An overview of the SAT Essay scoring and content

The SAT Essay

Hold on - it's optional?
Yes, the SAT Essay is optional. To determine if you should take the test, first find out if any of the colleges or postsecondary institutions to which you’re planning to apply require the SAT Essay. If they don’t, you may still want to consider completing this section as it will showcase your analytical and writing skills.
Should I do it?
We recommend that you seriously consider taking the Essay. The task the Essay asks you to complete — analyzing how an argument works — is an interesting and engaging one, and will give you an excellent opportunity to demonstrate your reading, analysis, and writing skills. These skills are critical to success in college and your career — and the scores you’ll get back will give you insight into your strengths and weaknesses in these areas.

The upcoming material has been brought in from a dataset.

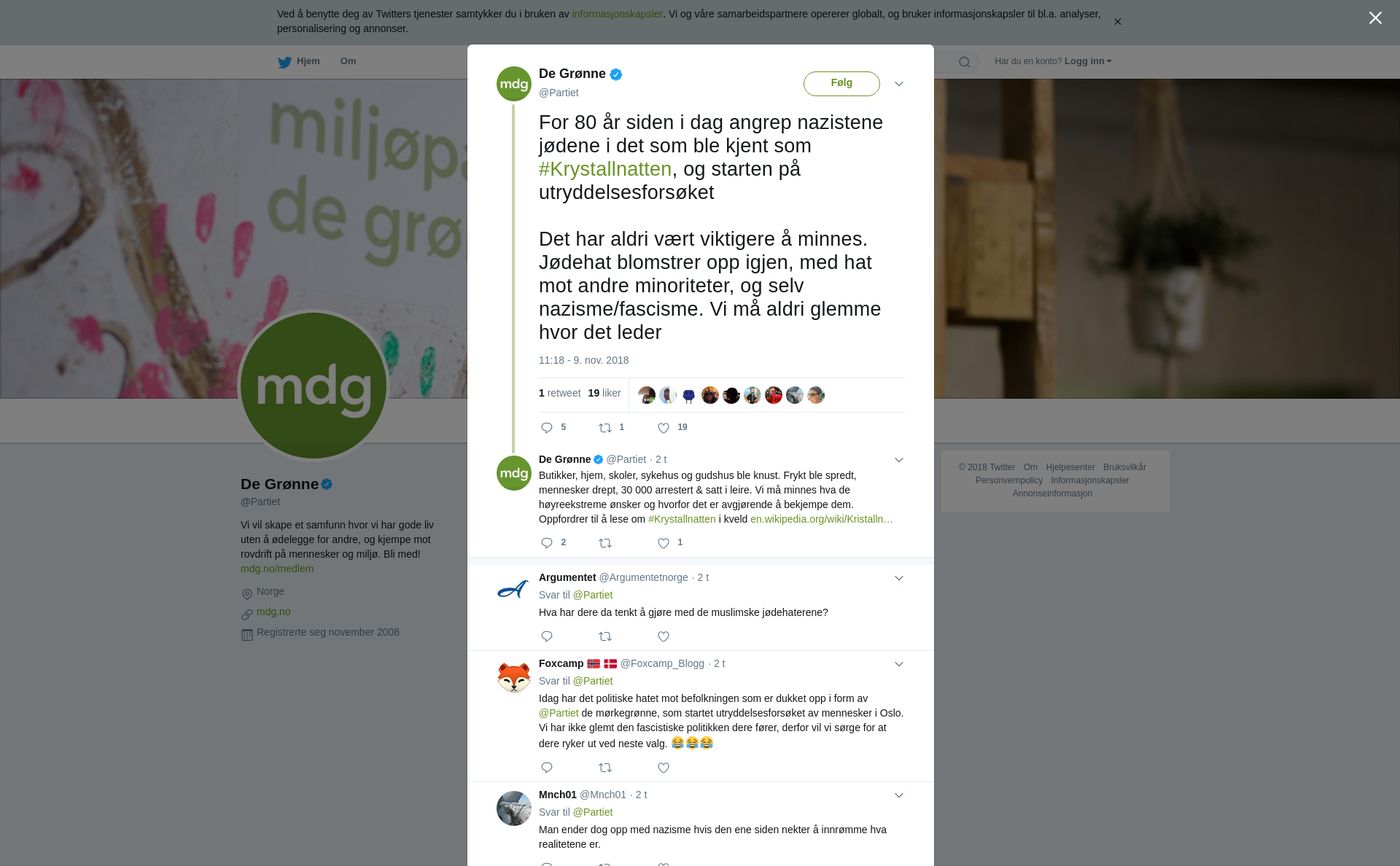The height and width of the screenshot is (866, 1400).
Task: Open the Logg inn dropdown
Action: pyautogui.click(x=1088, y=61)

Basically, prepping for the SAT Essay will help you prepare for college!
What's the assignment?
Each SAT Essay consists of one passage between 650 and 750 words that you will read and then respond to. You will have 50 minutes to complete the SAT Essay.
The purpose of the new SAT Essay is to assess your ability to analyze an author’s argument. To write a strong essay, you will need to focus on how the author uses evidence, reasoning, and other rhetorical techniques to build an argument and make it convincing.

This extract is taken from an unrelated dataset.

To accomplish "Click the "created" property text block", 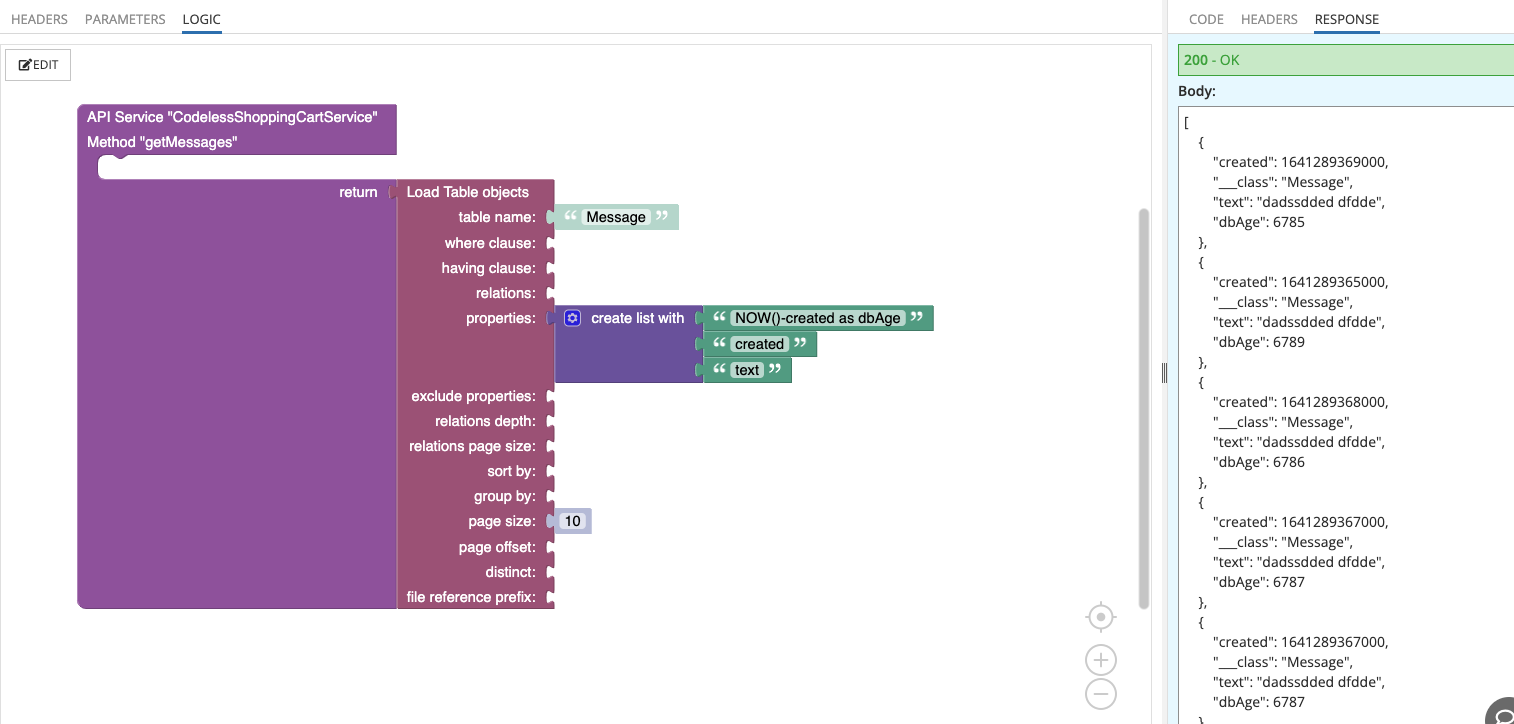I will [759, 344].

The Essay task will be the same in every test. What will change is the reading selection you’ll be asked to analyze. If you are familiar with the Essay prompt ahead of time – and understand exactly what your task is – you will save time on Test Day and write a stronger essay.
Here's a generic version of the prompt:
"As you read the passage below, consider how [the author] uses
  • evidence, such as facts or examples, to support claims.
  • reasoning to develop ideas and to connect claims and evidence.
  • stylistic or persuasive elements, such as word choice or appeals to emotion, to add power to the ideas expressed."
After the passage appears, this secondary part of the prompt appears:
Write an essay in which you explain how [the author] builds an argument to persuade their audience that [claim]. In your essay, analyze how the author uses one or more of the features listed in the box above (or features of your own choice) to strengthen the logic and persuasiveness of their argument. Be sure that your analysis focuses on the most relevant features of the passage.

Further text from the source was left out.